China's shift adds to IMF dim outlook
China's move to an economic model based more on domestic consumption, along with persistently low commodity prices has dimmed the International Monetary Fund's global economic outlook.
The world economy's prospects will fall more unless authorities take steps to boost growth, the head of the IMF warned on Tuesday, saying the fund would cut its top forecasts next week.
"Let me be clear: We are on alert, not alarm. There has been a loss of growth momentum," said Christine Lagarde, IMF managing director, in a speech at Goethe University in Frankfurt, Germany.
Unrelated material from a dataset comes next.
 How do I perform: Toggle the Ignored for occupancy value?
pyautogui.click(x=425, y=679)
The recovery from the 2007-09 financial crisis "remains too slow, too fragile, and risks to its durability are increasing", Lagarde said.
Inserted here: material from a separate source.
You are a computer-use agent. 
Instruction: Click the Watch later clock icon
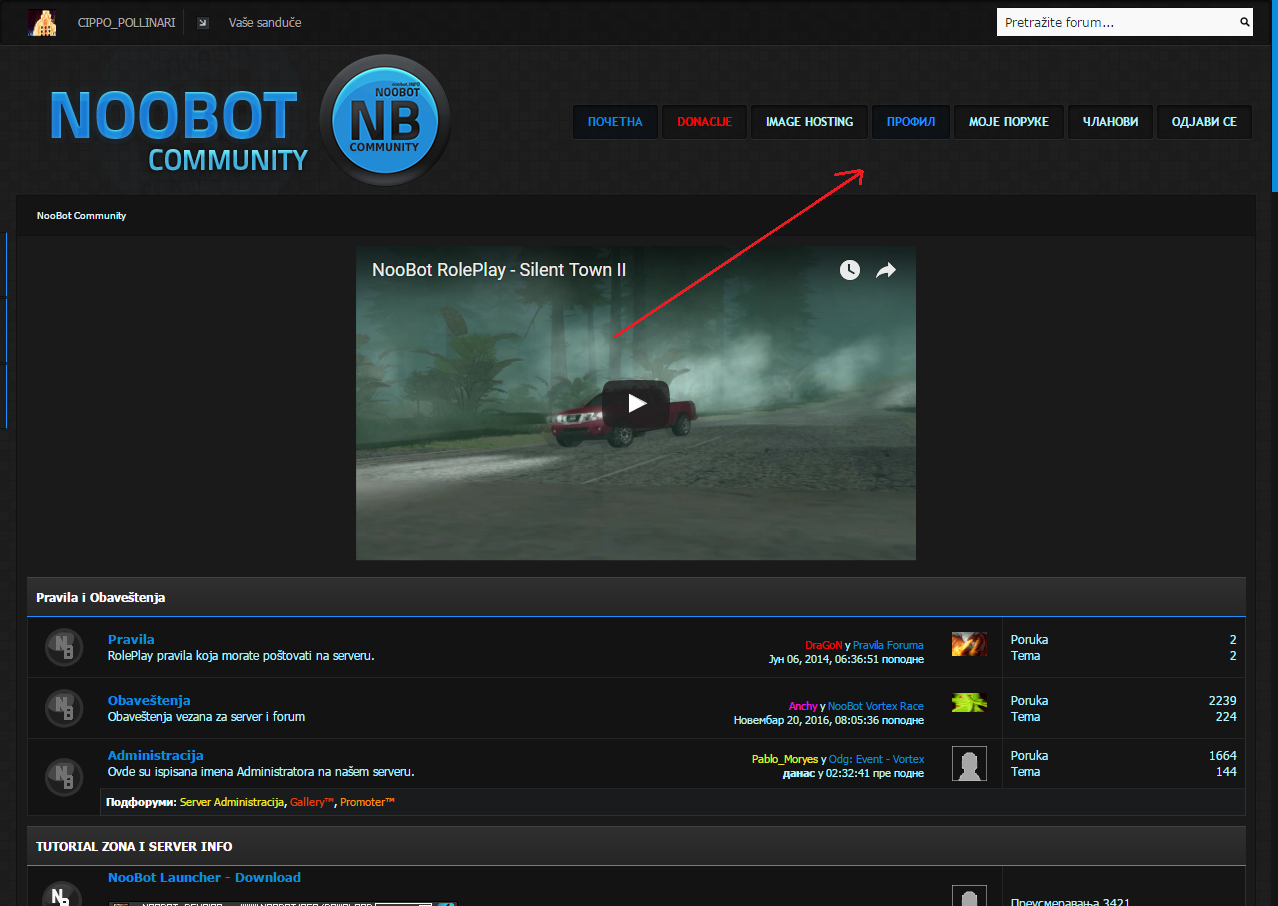pos(849,270)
While the US recovery has picked up steam and some emerging markets, such as Mexico, have performed well, the IMF looks at Europe and Japan as disappointments.
And China's slowdown has rippled through to oil- and commodity-exporting countries such as Brazil and Russia.
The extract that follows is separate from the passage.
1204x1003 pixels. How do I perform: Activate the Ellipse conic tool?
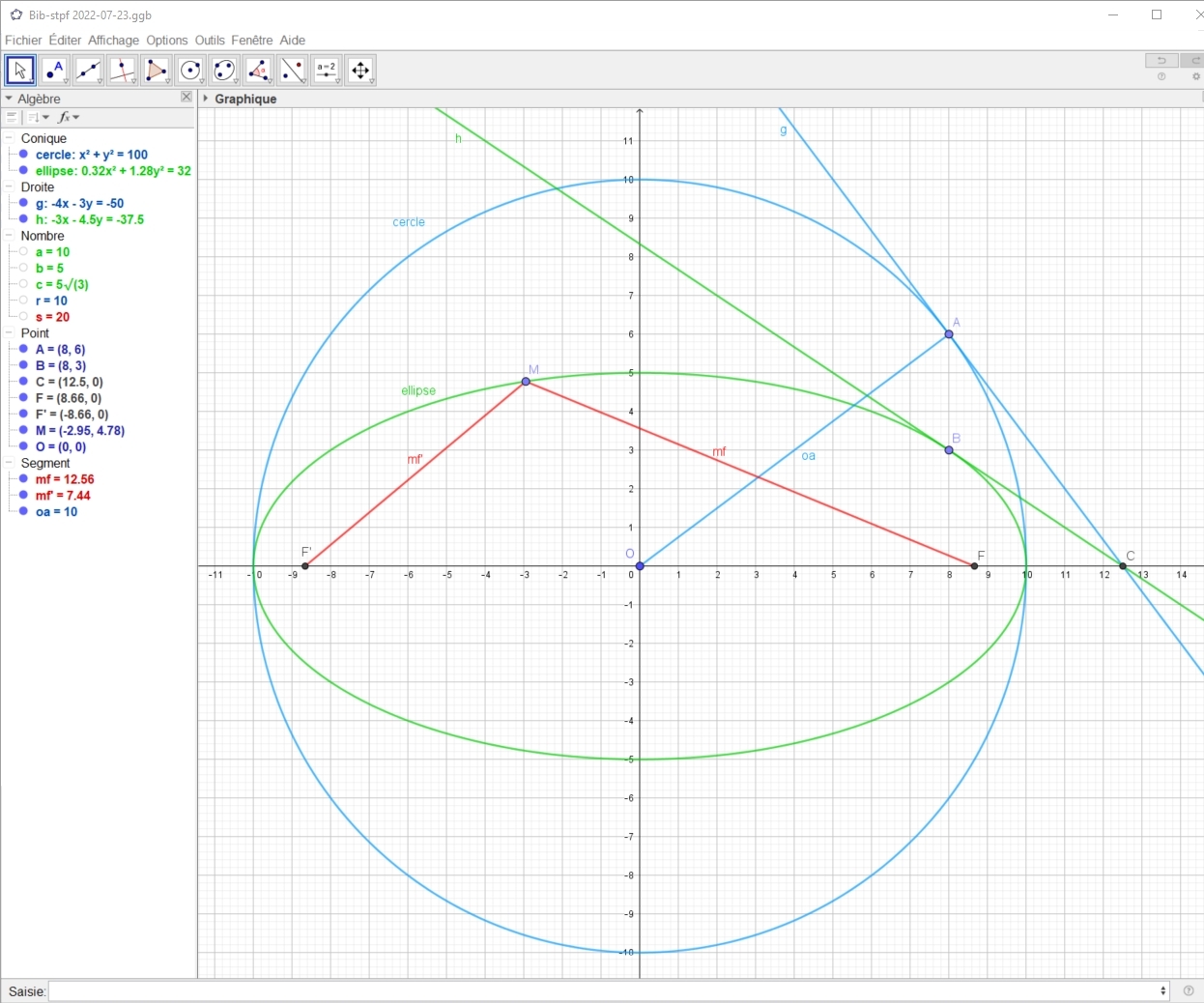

Lagarde called for policymakers to act in concert: "The positive effects on global confidence - and the global economy - will be substantial."
In its Global Financial Stability report released on Monday, in the chapter titled Understanding the Slowdown in Capital Flows to Emerging Market, the IMF states that "while China is a dominant emerging market in terms of the size of both its GDP and its capital flows, its capital flows as a share of its GDP are broadly in line with those of other emerging markets."
"However, China's international reserves are well above the average for other emerging markets, both in level terms and in terms of the average pace of accumulation over 2000-15 as well," it said.
The report noted that the exchange rates of emerging market economies as a group depreciated significantly, particularly in regard to the dollar, during the 2010-15 slowdown, with most of it occurring in 2014-15.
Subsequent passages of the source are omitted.